SAMS-4 is the 4th edition of the Workshop on Scattering of Atoms and Molecules from Surfaces, which is organized every three years. Previous editions were held in Rehovot (Israel, 2010), Postdam (Germany, 2013) and Bergen (Norway, 2016) with great success. This year, organized by Prof. Daniel Farías the event will be held in Madrid.

Stefan Bilan kindly asked me to make a picture for their website. And this is what I did.

Flying metal!

Imagine a bulk of metal (titanium, zirconium and nickel) at 1100ºC flowing from a crucible and getting in contact with a cold fast spinning wheel. In principle, it sounds like a bad idea. And it is also the way the team lead by Dr. Laurent Marot produces amorphous metallic ribbons. Their main areas of application are transformer cores and active solder foils.

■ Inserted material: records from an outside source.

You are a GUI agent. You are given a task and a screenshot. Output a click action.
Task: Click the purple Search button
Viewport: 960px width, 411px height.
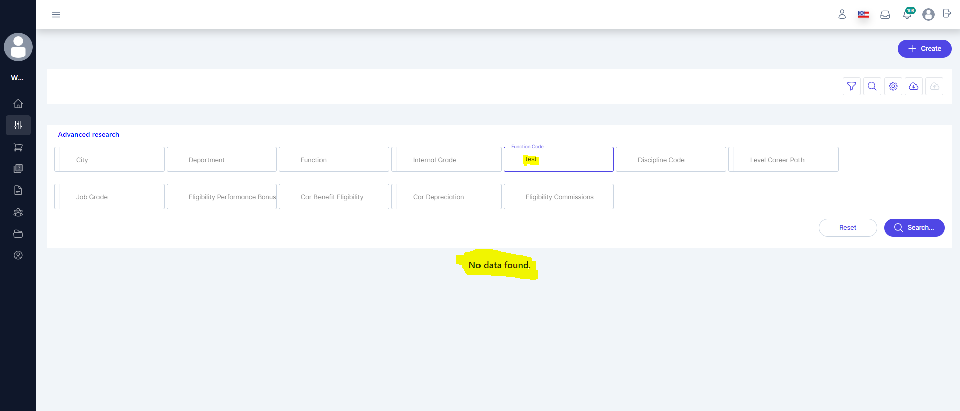[x=914, y=228]
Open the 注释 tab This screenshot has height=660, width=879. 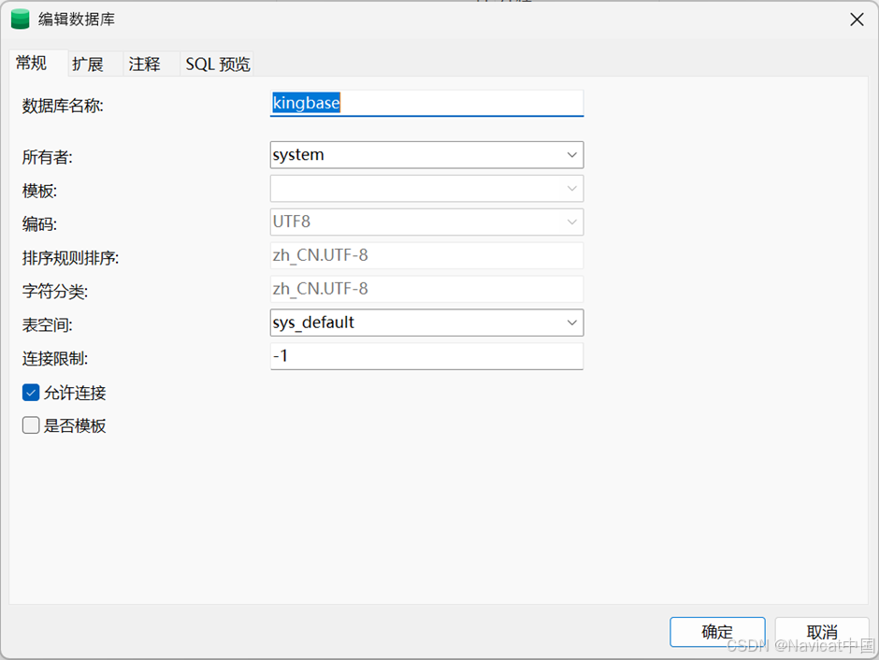coord(145,64)
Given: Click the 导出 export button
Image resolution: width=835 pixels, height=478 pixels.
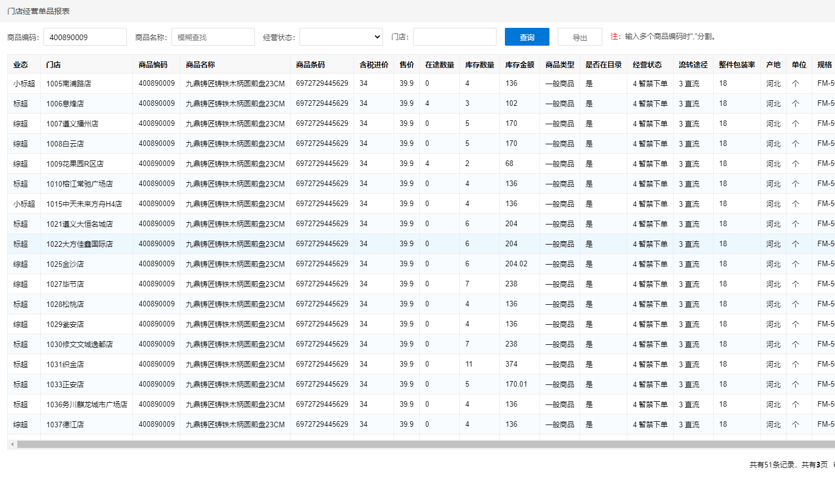Looking at the screenshot, I should point(579,37).
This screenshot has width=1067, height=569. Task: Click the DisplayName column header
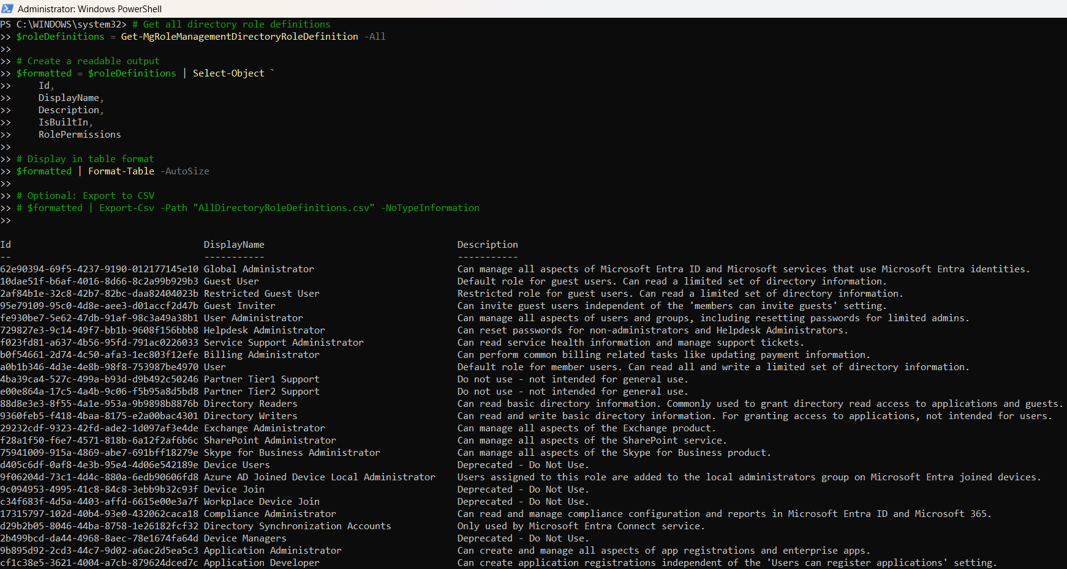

The company Endress+Hauser came to the University of Basel, looking for a solder foil that met its requirements. Basel University developed and is still improving this production method, reaching high levels of quality and reducing the process energy cost. According to Laurent Marot: “The cooperation is beneficial for both sides. Endress Hauser gets high-quality metallic glasses that they can use in their production of pressure sensors, and the university can use the revenue to finance their research. “

We did this picture, supervised by Dr. Laurent Marot to illustrate the process.

Demoreel 2017-2018

This demo has taken two years… documentaries, advertising, covers, pictures… we’ve been pretty busy lately.